Par définition, si la société EIFFAGE n'a eu connaissance de ces études que postérieurement à la signature du contrat, elle n'a pu avoir recours, lors de sa signature, à des manœuvres dolosives sous forme de tromperies touchant à sa volonté de ne pas en acquitter le prix.

Or, tel est pourtant l'essentiel de la duplicité reprochée sous forme de manœuvres dolosives à la société EIFFAGE qui fait facilement la démonstration que la participation de la société TECI à la signature du contrat s'est faite en dehors de toute référence explicite ou même implicite aux études antérieurement réalisées et non payées et que l'appel aux bons soins de la société SADE lors du démarrage de la phase II eut été loin d'être judicieux si le but poursuivi était en réalité de l'évincer quelques temps plus tard.

Pour le surplus, il convient de se référer sur ce point à la motivation du premier juge que la cour reprend à son compte.

Ainsi, les appelants succombent dans toutes leurs prétentions quant à la mise à néant du contrat du 18 mars 2003 et aux prétendues fautes commises par le biais de ce contrat dans ses rapports avec la société SADE et monsieur X. Il n'y a donc pas lieu de statuer sur leur demande d'indemnisation de leurs prétendus préjudices respectifs et il convient par contre de confirmer le jugement déféré en toutes ses dispositions.

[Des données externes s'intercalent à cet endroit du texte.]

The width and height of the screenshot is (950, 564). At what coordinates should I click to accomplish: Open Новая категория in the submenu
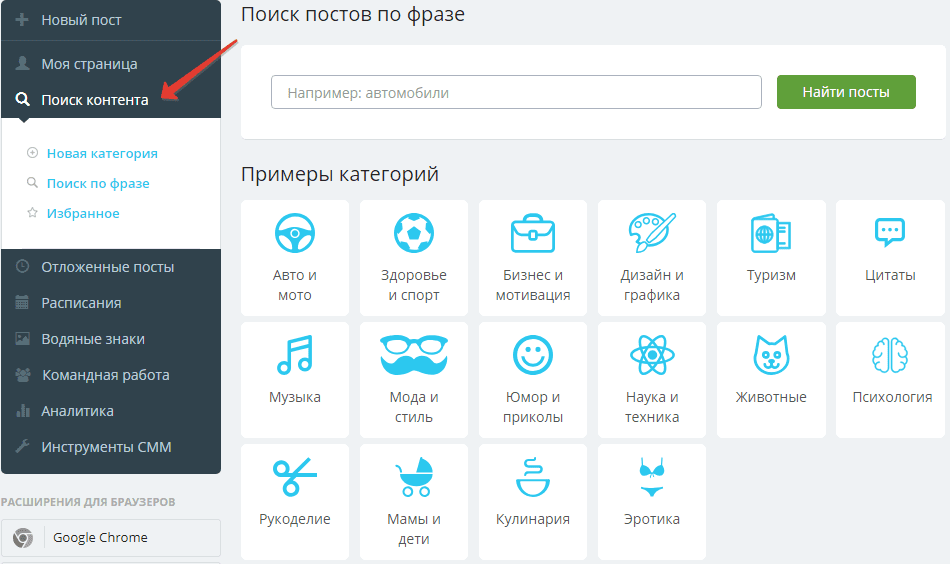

Il échet en équité de faire application des dispositions de l’article 700 du code de procédure civile en condamnant solidairement la SARL SADE et monsieur X. à payer à la société EIFFAGE IMMOBILIER CENTRE EST la somme de 10.000 euros par application des dispositions de l’article 700 du code de procédure civile, outre les entiers dépens de première instance et d'appel.

 

DISPOSITIF (décision proprement dite)                             (N.B. : mention ne figurant pas sur l’original)

PAR CES MOTIFS :

Confirme le jugement déféré,

Y ajoutant,

Condamne solidairement la SARL SADE et monsieur X. à payer à la société EIFFAGE CENTRE EST la somme de 10.000 euros au titre des dispositions de l’article 700 du code de procédure civile, outre les entiers dépens de première instance et d'appel.